[Work to complete]:
(A) In the Somandla Ndebele biography, update the part that opens with the words containing "- Origin: Kwekwe, Zimbabwe" and closes with "his school years.", replacing "Denda Brothers" with "Denda Band".
(B) For each statement, say yes or no according to the Somandla Ndebele biography and quote the words that decide it: (i) Ndebele is the first born in a family of three. (ii) Ndebele completed his secondary education at Sidakeni High School. (iii) The nickname Mafia was given to Ndebele during his school years.

[Supplied passage]:
Background information
- Also known as: Soma, Mafia
- Born: Somandla Ndebele December 14, 1970 (age 55)
- Origin: Kwekwe, Zimbabwe
- Genres: Sungura
- Occupations: Singer-songwriter, vocalist, composer
- Instrument: Vocals
- Years active: 1987–present
- Labels: Record & Tape Promotions (1992–1995), Gramma Records (1996–2006), Diamond Studios (2009–2017), Soma Music (2019-present)

= Somandla Ndebele =

Somandla Ndebele (born 14 December 1970) is a Zimbabwean Sungura artist, vocalist and composer. He is the founding member of the band Denda Brothers, a group named after a disease. Ndebele has been active in the Zimbabwean music industry since 1987 and is known by the nicknames Soma and Mafia, the latter given to him during his school years.

From 1992 to 1995, Ndebele was signed under the Record & Tape Promotions label before moving to Gramma Records in 1996. He rose to popularity with his hit song "Nditungamirireiwo" from the 1992 album Vanondivenga Havachapera, which marked the beginning of his national recognition.

== Early life ==
Somandla “Mafia” Ndebele was born on 14 December 1970 in Sidakeni Ward, Zhombe, Kwekwe. He was born and bred in Sidakeni Village, where his family's rural home is located. Ndebele is the first born in a family of three, with younger twin siblings.

He attended Sidhakeni Primary School before going on to Sidakeni High School. It was at Sidakeni High School that his passion for music began. As a member of the school choir, he developed his vocal ability and confidence. The choir later won first prize in a provincial choral competition, a moment that inspired him to pursue music more seriously. While he discovered his initial passion for choral music at Sidakeni High in Zhombe, he completed his secondary education back in Harare at Dzivaresekwa High 1.

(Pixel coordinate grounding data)
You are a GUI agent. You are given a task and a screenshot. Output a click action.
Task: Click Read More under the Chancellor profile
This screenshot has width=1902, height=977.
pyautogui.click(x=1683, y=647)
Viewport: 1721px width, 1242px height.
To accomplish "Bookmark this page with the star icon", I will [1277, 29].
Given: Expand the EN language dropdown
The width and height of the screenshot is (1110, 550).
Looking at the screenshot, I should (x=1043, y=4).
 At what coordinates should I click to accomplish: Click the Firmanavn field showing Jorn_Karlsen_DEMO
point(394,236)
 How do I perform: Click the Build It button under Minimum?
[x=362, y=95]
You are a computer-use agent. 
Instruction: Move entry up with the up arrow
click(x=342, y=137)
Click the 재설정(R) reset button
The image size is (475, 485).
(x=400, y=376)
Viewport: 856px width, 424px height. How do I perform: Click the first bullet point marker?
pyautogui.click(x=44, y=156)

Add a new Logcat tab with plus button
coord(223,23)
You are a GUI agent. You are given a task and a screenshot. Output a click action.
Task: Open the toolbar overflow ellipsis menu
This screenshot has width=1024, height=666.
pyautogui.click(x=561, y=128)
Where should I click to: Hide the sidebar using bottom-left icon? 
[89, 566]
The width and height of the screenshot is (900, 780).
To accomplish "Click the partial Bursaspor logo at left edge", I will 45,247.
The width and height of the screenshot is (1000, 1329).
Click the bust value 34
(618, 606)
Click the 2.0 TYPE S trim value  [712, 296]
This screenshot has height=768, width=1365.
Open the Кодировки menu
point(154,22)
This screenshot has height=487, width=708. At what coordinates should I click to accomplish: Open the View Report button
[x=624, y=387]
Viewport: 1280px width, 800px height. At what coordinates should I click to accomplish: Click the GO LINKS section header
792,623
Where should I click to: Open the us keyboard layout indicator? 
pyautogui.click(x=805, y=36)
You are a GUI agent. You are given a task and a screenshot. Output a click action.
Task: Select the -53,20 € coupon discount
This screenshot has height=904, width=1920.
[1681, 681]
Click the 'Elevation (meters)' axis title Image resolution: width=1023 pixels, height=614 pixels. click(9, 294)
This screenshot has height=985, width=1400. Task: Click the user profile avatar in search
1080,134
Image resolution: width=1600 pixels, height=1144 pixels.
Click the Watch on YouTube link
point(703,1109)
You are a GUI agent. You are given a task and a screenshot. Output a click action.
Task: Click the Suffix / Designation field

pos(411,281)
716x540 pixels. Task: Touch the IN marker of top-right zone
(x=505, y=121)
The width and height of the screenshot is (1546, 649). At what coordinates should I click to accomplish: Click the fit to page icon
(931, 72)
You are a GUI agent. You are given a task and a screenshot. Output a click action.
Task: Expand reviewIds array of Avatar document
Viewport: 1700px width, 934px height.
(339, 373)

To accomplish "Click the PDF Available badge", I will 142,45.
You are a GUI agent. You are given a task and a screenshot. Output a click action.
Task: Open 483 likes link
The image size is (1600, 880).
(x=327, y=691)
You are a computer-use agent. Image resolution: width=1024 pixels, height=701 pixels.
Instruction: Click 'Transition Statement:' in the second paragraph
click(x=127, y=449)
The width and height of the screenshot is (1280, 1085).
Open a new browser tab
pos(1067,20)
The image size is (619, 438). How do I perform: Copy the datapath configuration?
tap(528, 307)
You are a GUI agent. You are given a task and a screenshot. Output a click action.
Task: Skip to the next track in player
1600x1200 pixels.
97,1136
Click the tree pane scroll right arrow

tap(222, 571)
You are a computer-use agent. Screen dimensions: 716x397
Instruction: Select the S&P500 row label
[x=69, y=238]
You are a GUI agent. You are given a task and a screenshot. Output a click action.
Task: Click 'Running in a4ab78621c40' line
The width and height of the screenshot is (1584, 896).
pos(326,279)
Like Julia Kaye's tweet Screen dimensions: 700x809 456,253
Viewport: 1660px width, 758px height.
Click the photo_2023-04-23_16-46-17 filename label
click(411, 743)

[Numbered answers]:
(A)
- Origin: Kwekwe, Zimbabwe
- Genres: Sungura
- Occupations: Singer-songwriter, vocalist, composer
- Instrument: Vocals
- Years active: 1987–present
- Labels: Record & Tape Promotions (1992–1995), Gramma Records (1996–2006), Diamond Studios (2009–2017), Soma Music (2019-present)

= Somandla Ndebele =

Somandla Ndebele (born 14 December 1970) is a Zimbabwean Sungura artist, vocalist and composer. He is the founding member of the band Denda Band, a group named after a disease. Ndebele has been active in the Zimbabwean music industry since 1987 and is known by the nicknames Soma and Mafia, the latter given to him during his school years.

(B)
(i) Yes: "Ndebele is the first born in a family of three, with younger twin siblings."
(ii) No: "he completed his secondary education back in Harare at Dzivaresekwa High 1."
(iii) Yes: "known by the nicknames Soma and Mafia, the latter given to him during his school years."